▶ _Instructions for the task_
From the listing below, reproduce exactly the lines starting with the one with "Instruction: Open the Aaditya display name" and going on through the one with "Task: Click the form icon on 申请人 node header", both ends kept. No picture is copied.

▶ _Data for this task_

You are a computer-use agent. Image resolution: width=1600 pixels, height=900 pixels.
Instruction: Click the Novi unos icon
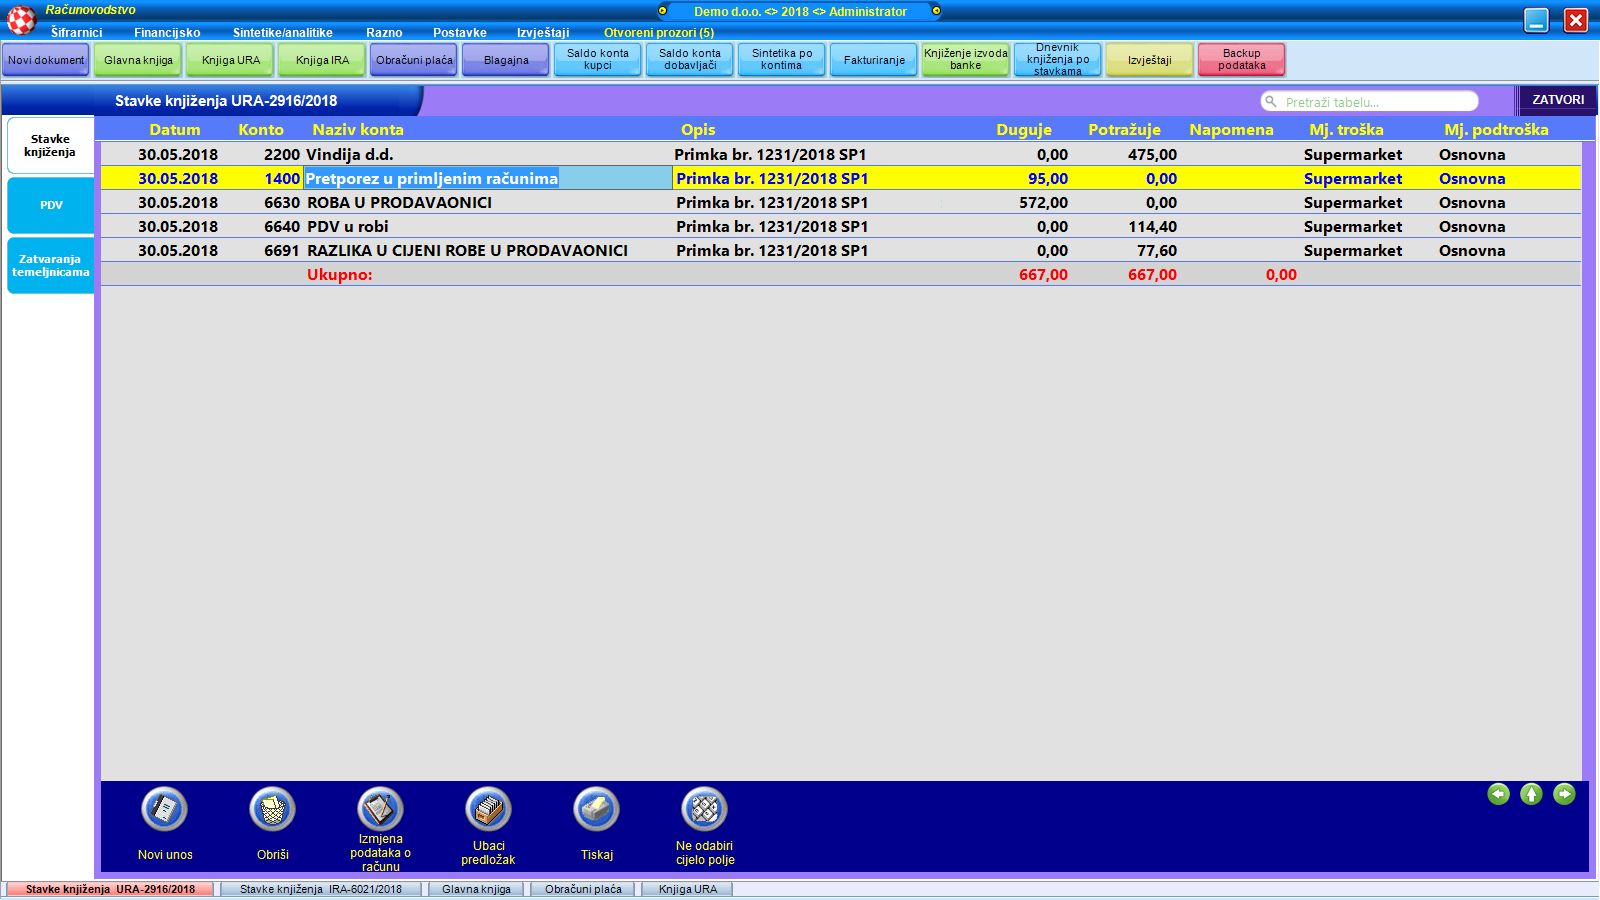pyautogui.click(x=165, y=810)
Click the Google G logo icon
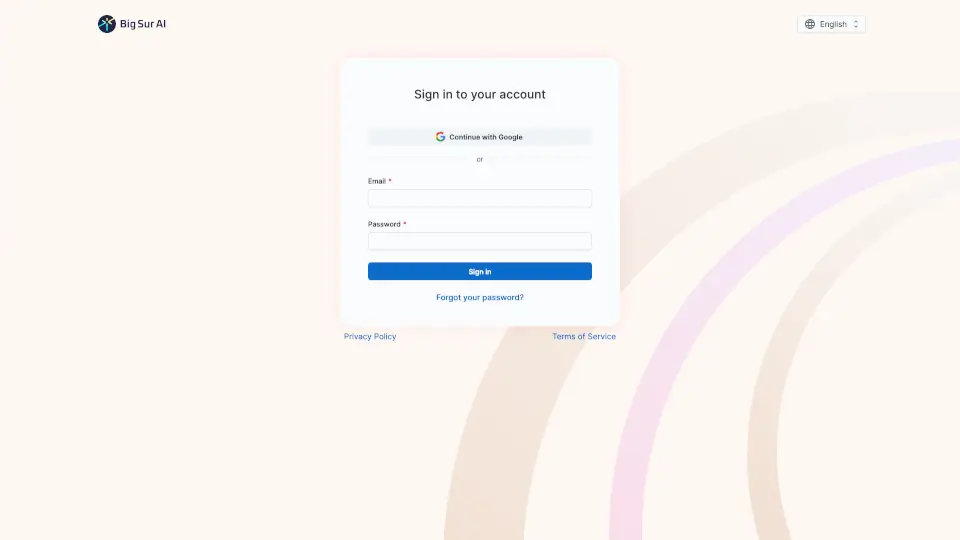Screen dimensions: 960x540 point(440,137)

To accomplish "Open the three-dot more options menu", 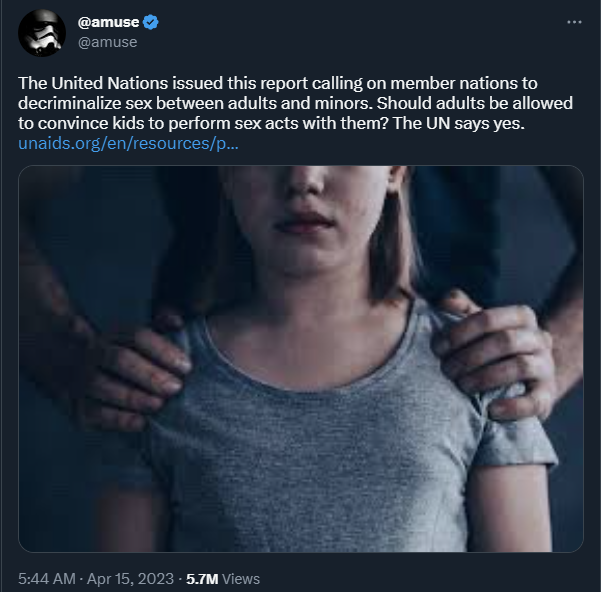I will [x=574, y=22].
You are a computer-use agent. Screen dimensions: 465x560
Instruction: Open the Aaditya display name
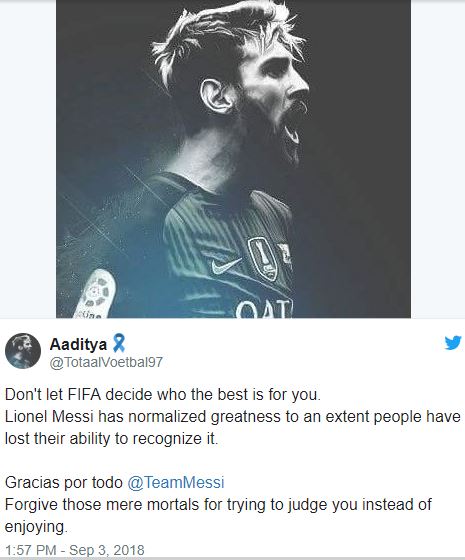tap(78, 344)
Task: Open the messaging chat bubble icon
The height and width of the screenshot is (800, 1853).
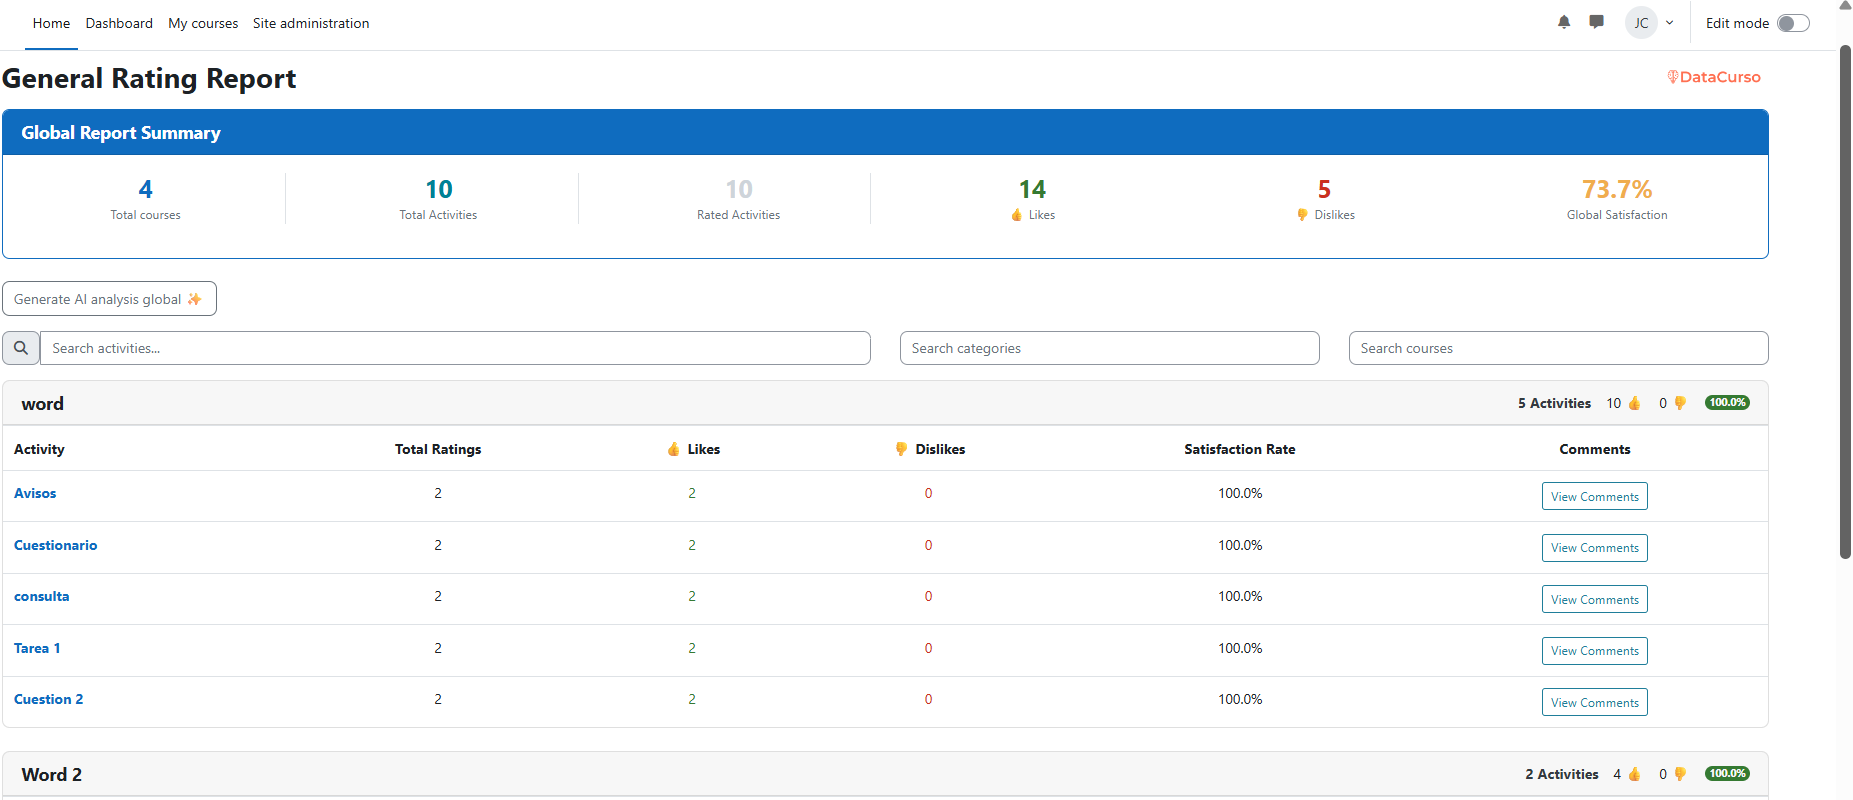Action: (x=1596, y=22)
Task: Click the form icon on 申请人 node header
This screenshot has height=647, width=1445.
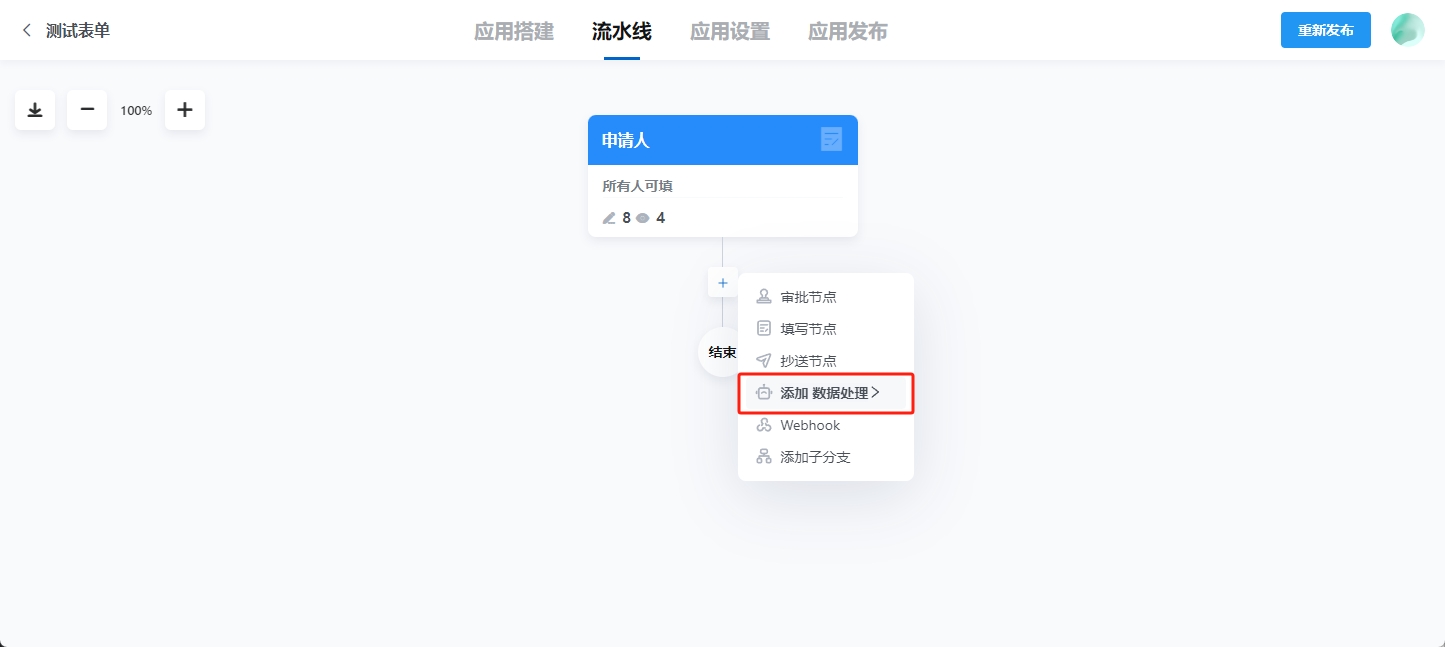Action: 832,140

▶ _Solution for this exercise_
Instruction: Open the Aaditya display name
tap(78, 344)
Task: Open the messaging chat bubble icon
The height and width of the screenshot is (800, 1853).
Action: (x=1596, y=22)
Task: Click the form icon on 申请人 node header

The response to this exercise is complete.